Using Dependency Pairs [AG00,LPAR04] we result in the following initial DP problem.

(2) Obligation:

Q DP problem:
The TRS P consists of the following rules:

+¹(s(x), y) → S(+(x, y))
+¹(s(x), y) → +¹(x, y)
+¹(p(x), y) → P(+(x, y))
+¹(p(x), y) → +¹(x, y)
MINUS(s(x)) → P(minus(x))
MINUS(s(x)) → MINUS(x)
MINUS(p(x)) → S(minus(x))
MINUS(p(x)) → MINUS(x)
*¹(s(x), y) → +¹(*(x, y), y)
*¹(s(x), y) → *¹(x, y)
*¹(p(x), y) → +¹(*(x, y), minus(y))
*¹(p(x), y) → *¹(x, y)
*¹(p(x), y) → MINUS(y)

The TRS R consists of the following rules:

p(s(x)) → x
s(p(x)) → x
+(0, y) → y
+(s(x), y) → s(+(x, y))
+(p(x), y) → p(+(x, y))
minus(0) → 0
minus(s(x)) → p(minus(x))
minus(p(x)) → s(minus(x))
*(0, y) → 0
*(s(x), y) → +(*(x, y), y)
*(p(x), y) → +(*(x, y), minus(y))

Q is empty.
We have to consider all minimal (P,Q,R)-chains.

(3) DependencyGraphProof (EQUIVALENT transformation)

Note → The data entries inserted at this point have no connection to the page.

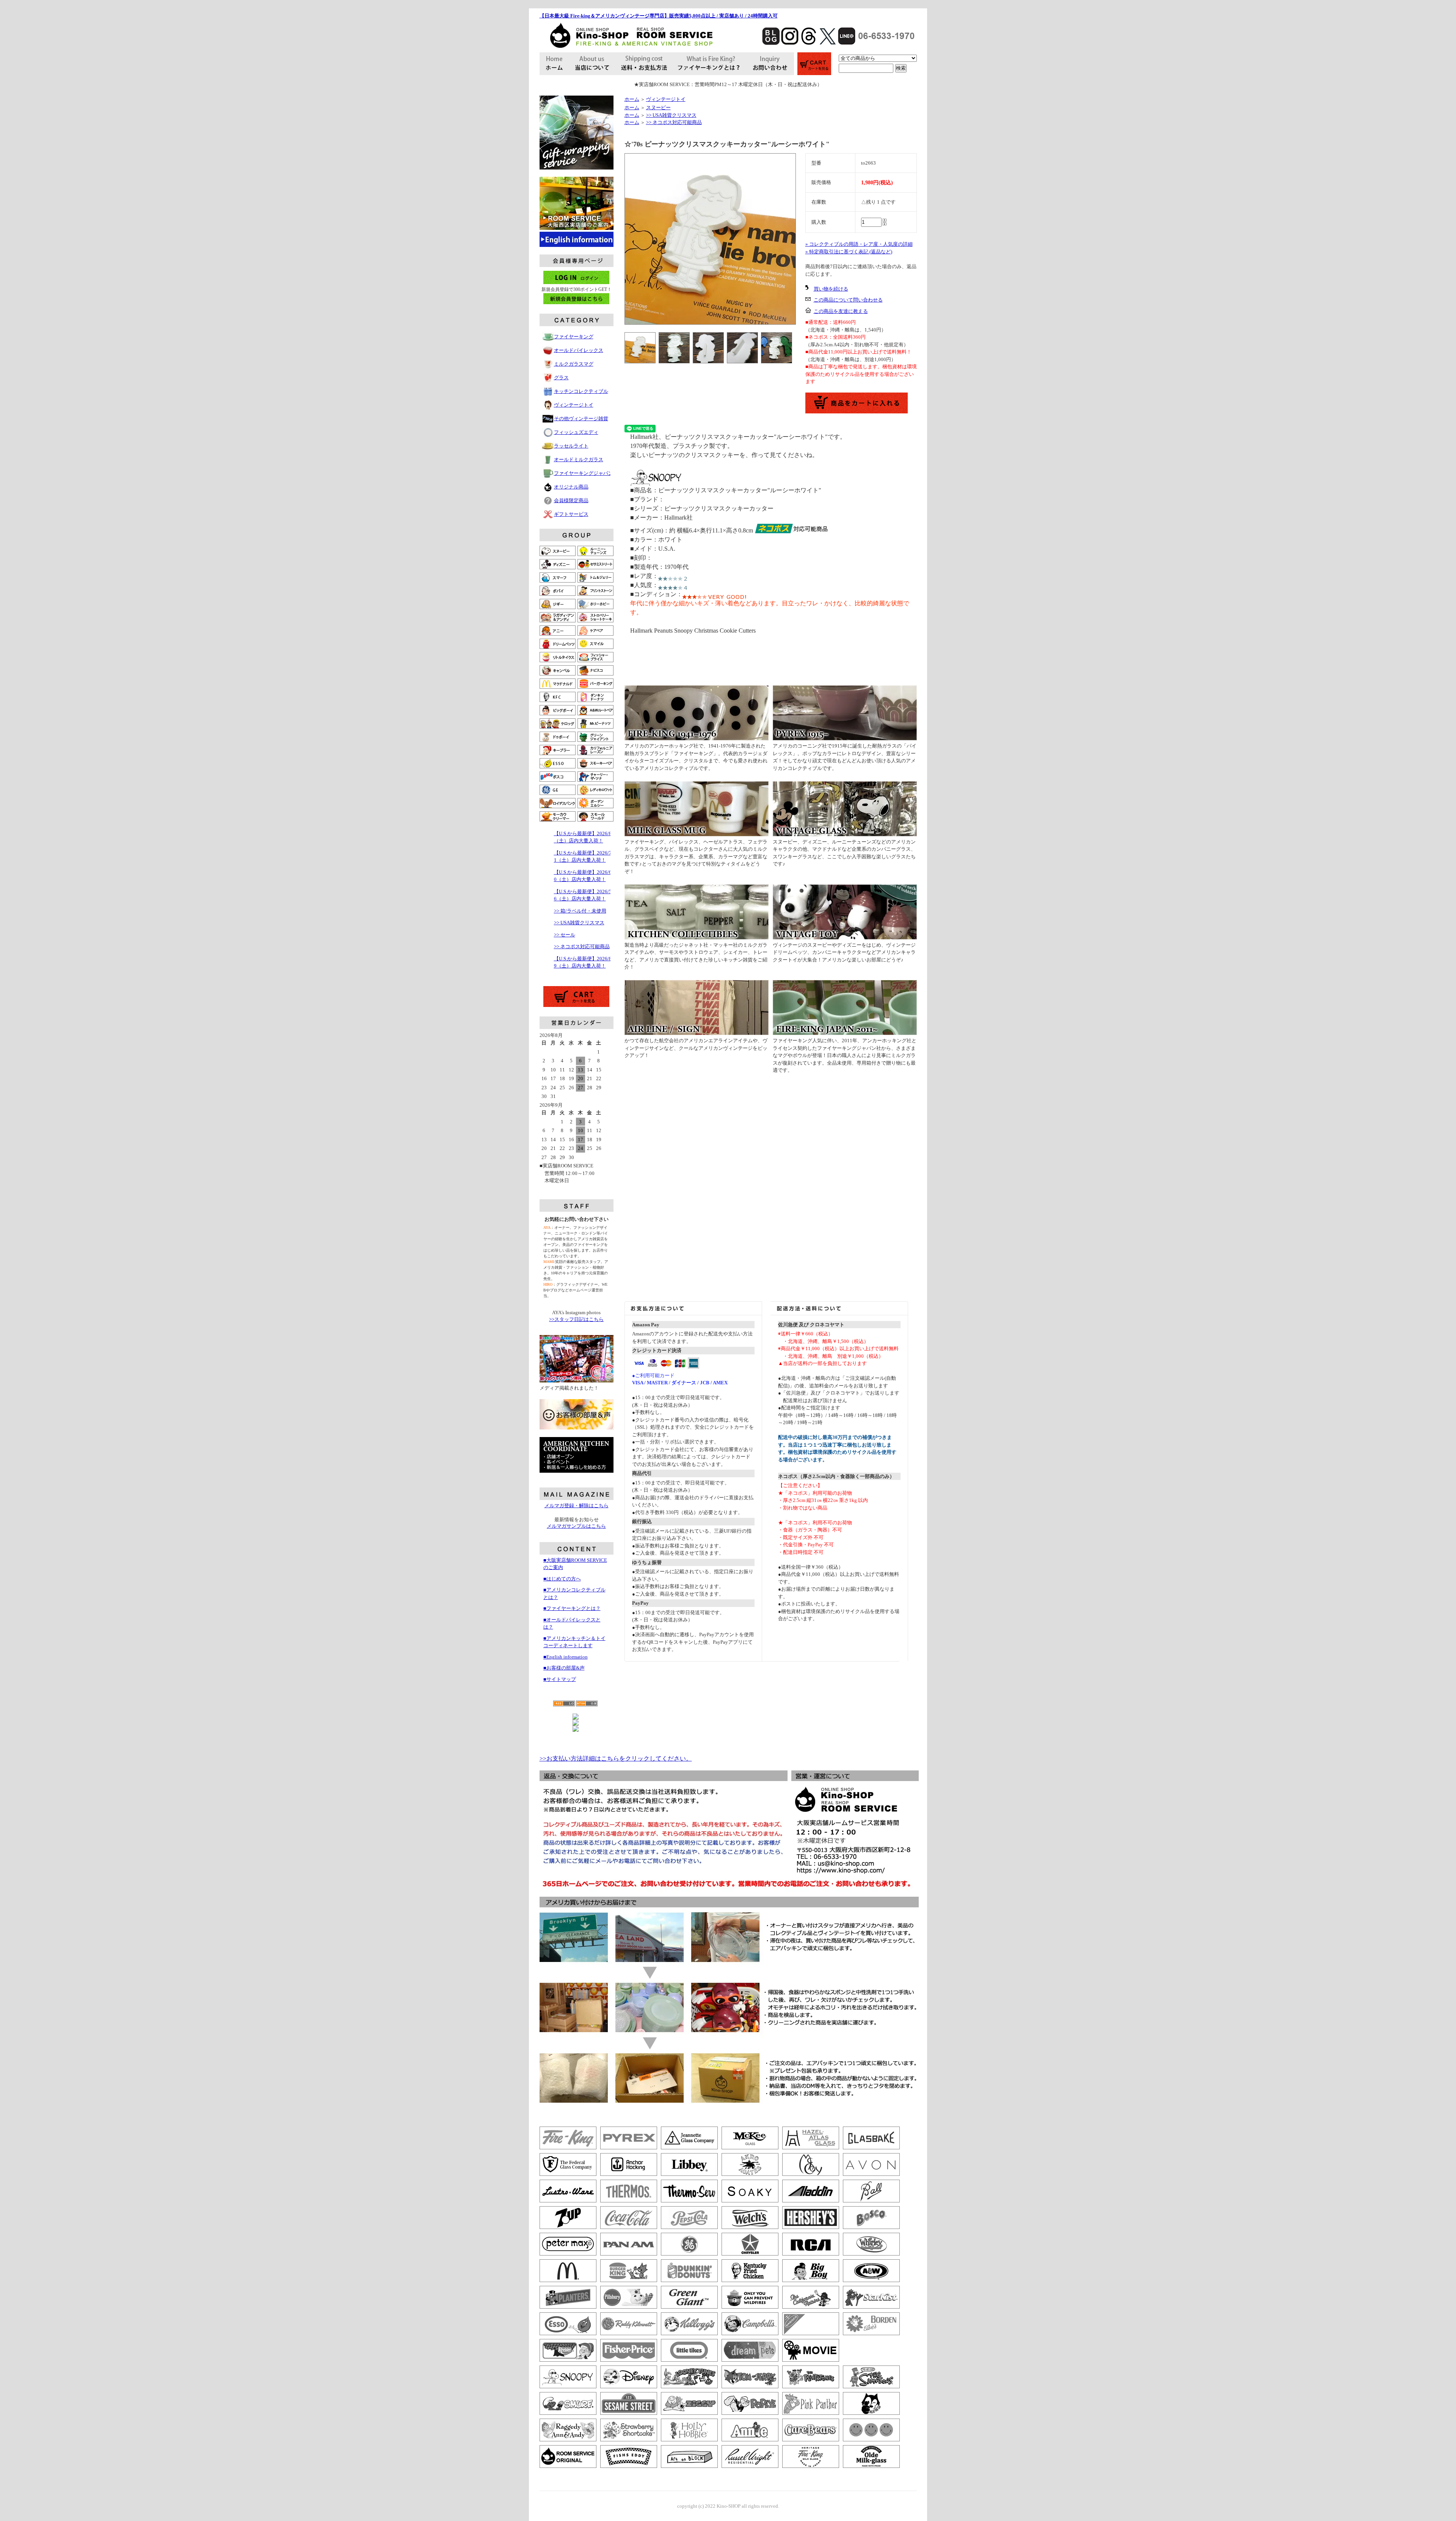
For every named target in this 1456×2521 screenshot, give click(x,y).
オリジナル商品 (571, 487)
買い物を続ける (831, 289)
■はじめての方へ (562, 1579)
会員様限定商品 (571, 500)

The approximation of the Dependency Graph [LPAR04,FROCOS05,EDGSTAR] contains 3 SCCs with 7 less nodes.

(4) Complex Obligation (AND)

(5) Obligation:

Q DP problem:
The TRS P consists of the following rules:

MINUS(p(x)) → MINUS(x)
MINUS(s(x)) → MINUS(x)

The TRS R consists of the following rules:

p(s(x)) → x
s(p(x)) → x
+(0, y) → y
+(s(x), y) → s(+(x, y))
+(p(x), y) → p(+(x, y))
minus(0) → 0
minus(s(x)) → p(minus(x))
minus(p(x)) → s(minus(x))
*(0, y) → 0
*(s(x), y) → +(*(x, y), y)
*(p(x), y) → +(*(x, y), minus(y))

Q is empty.
We have to consider all minimal (P,Q,R)-chains.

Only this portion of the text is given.